Revisiting PersistentTaskGroup with Kotlin's SupervisorScope

achimnol · August 23, 2022, 5:30am

https://kotlinlang.org/api/kotlinx.coroutines/kotlinx-coroutines-core/kotlinx.coroutines/supervisor-scope.html
I found that Kotlin’s supervisorScope does the exact same thing that I have been going to achieve with aiotools.PersistentTaskGroup while Kotlin’s coroutineScope corresponds to asyncio.TaskGroup.

Unlike coroutineScope, a failure of a child does not cause this scope to fail and does not affect its other children, so a custom policy for handling failures of its children can be implemented. See SupervisorJob for additional details. A failure of the scope itself (exception thrown in the block or external cancellation) fails the scope with all its children, but does not cancel parent job.

There was a concern about the naming “persistent” in gh-90999, and now I’m inclined to use “SupervisorScope”. As you may already notice, it also resembles with supervisord.

How about your thoughts? Would the Kotlin’s analogy make better sense to add this API to asyncio?

guido · August 23, 2022, 5:36pm

Looking at the docs for aiotools.PersistentTaskGroup I finally understand the key feature that you want: when a child task crashes with an unexpected exception you don’t want its siblings to be cancelled.

I wonder if this can’t be done with a very simple wrapper for asyncio.TaskGroup that simple wraps each task (coroutine) in a try/except BaseException block that ignores all exceptions? (Maybe with the exception of KeyboardInterrupt and SystemExit, like TaskGroup and the rest of asyncio do.)

So we could do something like this (untested, and simplified):

class AltTaskGroup(asyncio.TaskGroup):
    def create_task(self, coro):
        async def wrapper():
            try:
                await coro()
            except (KeyboardInterrupt, SystemExit):
                raise
            except BaseException:
                pass
        return super().create_Task(wrapper())

achimnol · August 24, 2022, 1:50am

Your draft is equivalent to wrap the child tasks with asyncio.shield().
The point is that the child tasks still must be cancellable when the parent task group is explicitly cancelled (i.e., shutdown).
So I had to change the internal logic of TaskGroup to write PersistentTaskGroup.

When the persistent task group is cancelled or explicitly shutdown: all child tasks should be cancelled and awaited. → This makes it different from simply shielding child tasks.
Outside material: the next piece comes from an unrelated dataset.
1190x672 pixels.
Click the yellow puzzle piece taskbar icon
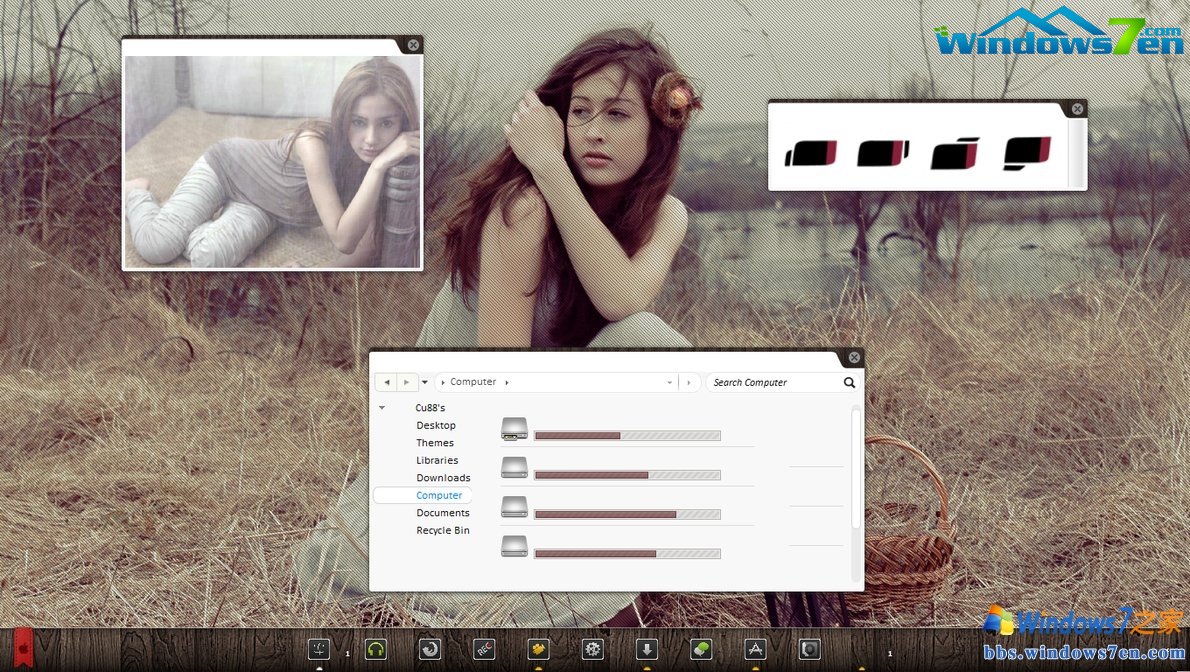539,649
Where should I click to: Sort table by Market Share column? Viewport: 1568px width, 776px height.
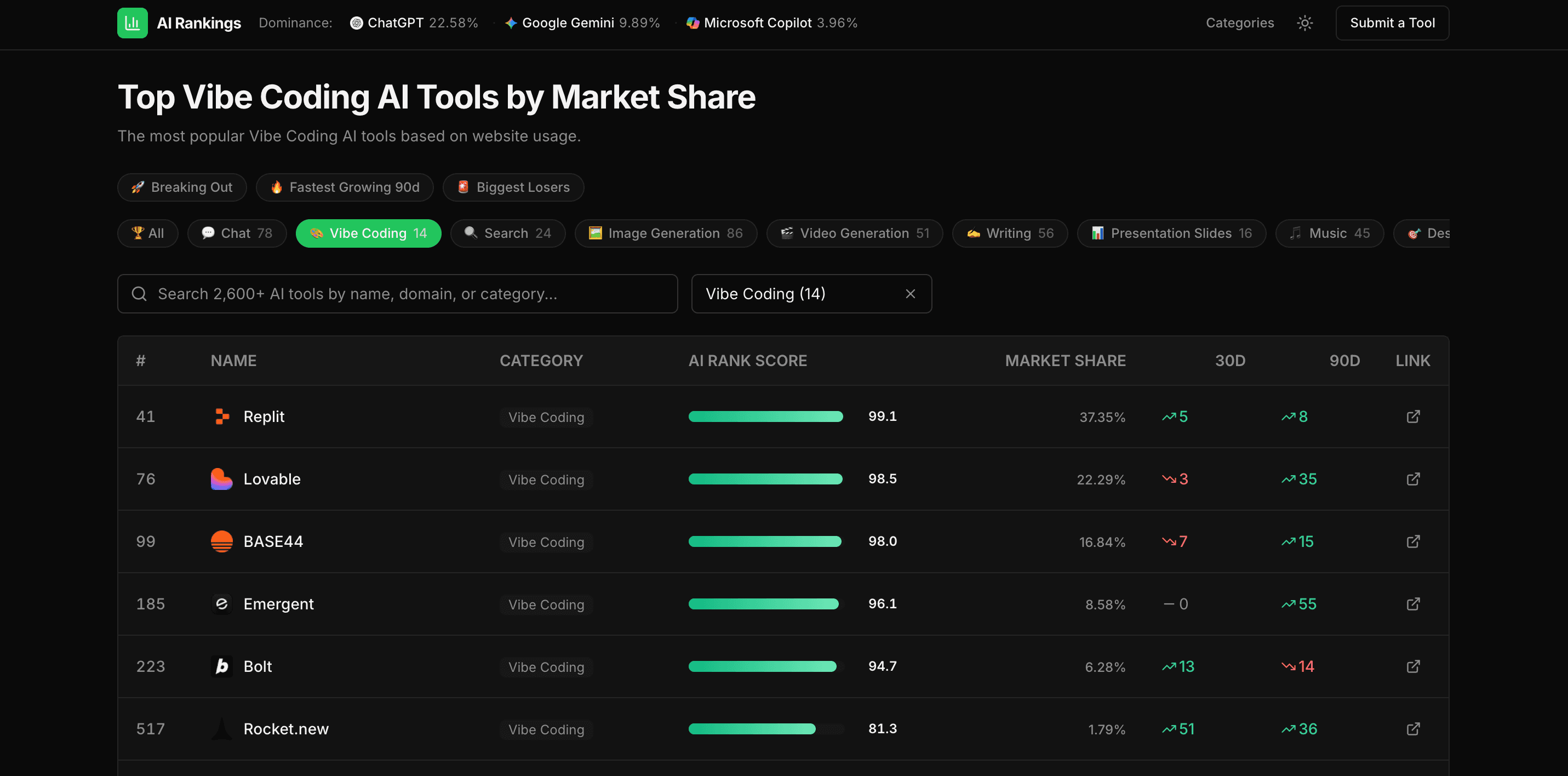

Propagation of cancellation should be controlled in the task group instead of individual tasks.
When a child task is cancelled: all other child tasks should remain intact.
When a child task raised unhandled exception: an exception handler configured in the persistent task group is invoked (the default fallback is loop.call_exception_handler()). All other child tasks should remain intact.
If all child tasks have finished, the persistent task group should exit as well. (same to the original task group)
It should guarantee termination of all child tasks if the control flow has exited from the persistent task group. (same to the original task group)

achimnol · August 24, 2022, 2:50am

One of the reason to rewrite the code is that I need to call the shutdown process other than __aexit__() handler, such as shutdown(), when the persistent task group is used as long-lived object instead of a context manager. The current TaskGroup has all its shutdown routines inside __aexit__() and it’s not reusable from other methods. It’s not “refactored” or “designed” to be subclassed.

guido · August 24, 2022, 7:01am

I wonder if maybe your proposed functionality could be implemented as a flag passed to the TaskGroup class. The main effect of the flag should be that if one task crashes this shouldn’t cause all other tasks to be cancelled, instead the exception should be logged (either by loop.call_exception_handler() or in some other way). Also you want a shutdown() method.

Would that work? If I am right then the main bikeshedding might have to be about the logging API to be used. I prefer there to be no coupling between asyncio and logging, so hopefully just calling loop.call_exception_handler() works for you?

achimnol · August 24, 2022, 8:49am

Yeah, that would be nice!
I’d like to be able to customize the error handler with the default fallback to loop.call_exception_handler(), and agree with you in that it’s better to remove coupling between asyncio and logging.

I’ll try to implement a modified version of TaskGroup with the optional flag.
If done, shall I make a pull request to the CPython repository?
Or would you prefer to see it in a separate repo (e.g., aiotools)?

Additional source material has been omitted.